Das Interview führte Torsten Otto, Leiter Entwicklungsprogramme Haufe Akademie:

Wie kann ein guter Startpunkt für eine Transformation gesetzt werden?

Wenn es um „mehr Agilität“ bzw. Selbstorganisation geht, halte ich es für sinnvoll, dass eine Führungskraft sich zunächst drei wesentliche Fragen stellt: Wo soll die Reise hingehen? Bin ich bereit, selbst an meiner Einstellung und Arbeitsweise etwas zu ändern, damit sich was tut? Wie viel Zeit gebe ich uns? Wenn Teams oder Unternehmen raus aus eingefahrenen Loipen kommen wollen, braucht es vielfach eine Initialzündung– und die muss meiner Erfahrung nach von der Führung ausgehen.

Worin besteht die größte Herausforderung für die Führungskräfte?

Führungskräfte spiegeln mir immer wieder ihren Balanceakt, wenn es darum geht, mehr Selbstorganisation im Team zu etablieren: Sie müssen einerseits Orientierung in Richtung eines neuen Zukunftsbildes geben, andererseits sich nach und nach von lieb gewordenen Aufgaben und Denk- und Verhaltensweisen trennen. Und sie müssen Teile von Führungsverantwortung an Mitarbeitende abgeben. Hierzu braucht es die Bereitschaft der Führungskraft Dinge abzugeben und die Bereitschaft des Teams Dinge zu übernehmen.

Das hört sich so an, als müssten die Führungskräfte bei sich selbst anfangen?

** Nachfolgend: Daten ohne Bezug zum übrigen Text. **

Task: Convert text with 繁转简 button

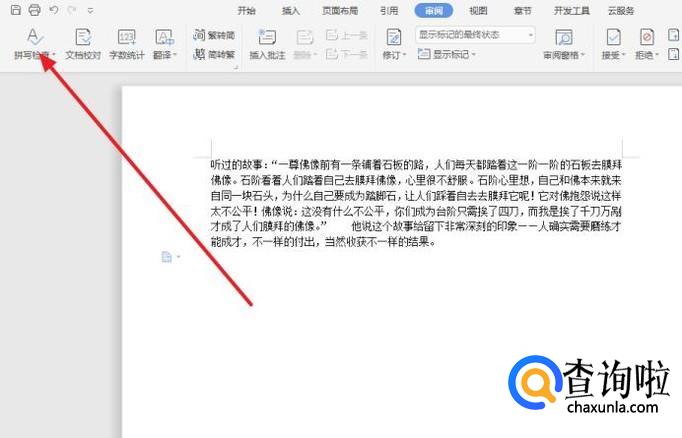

Ja, genau der Meinung bin ich. Der erste Schritt besteht darin, sich selbst klar zu machen, was das Zukunftsbild ist, um darauf basierend eine grobe Orientierung im Außen geben zu können. Die Formulierung einer Vision finde ich sehr hilfreich, um damit anschließend mit dem Team darüber in den Diskurs zu gehen und das Bild zu verdichten. Außerdem sollte die Führungskraft auf eine „innere Forschungsreise“ bei sich selbst gehen: Mit einer ganz pragmatischen Inventur, wie weitreichend sie Aufgaben und Entscheidungen an ein Team übergeben will, kann es losgehen. Kniffeliger ist es, sich selbst auf die Spur zu kommen, inwieweit sie den Teammitgliedern überhaupt mehr Eigenständigkeit zutraut. Oft haben die Chef:innen in Coachings das Aha-Erlebnis, dass sie selbst wie eine Bremse auf die Mitarbeitenden wirken: Mit dem Gedanken im Kopf „der kann das nicht“, wird er wohl niemandem leichten Herzens und voller Zuversicht einen wichtigen Arbeitsbereich übertragen. Allein, indem er das Wort „noch“ in den Satz einfügt, tun sich Möglichkeiten auf: „Der kann das noch nicht“ impliziert die Frage, was er oder sie bräuchte, um es in Zukunft zu bewältigen. Darüber kann man sich dann gemeinsam verständigen: hilft ein Training oder Side-Coaching? Muss der Entscheidungsspielraum neu abgesteckt werden, damit er oder sie sich sicher fühlt und loslaufen kann?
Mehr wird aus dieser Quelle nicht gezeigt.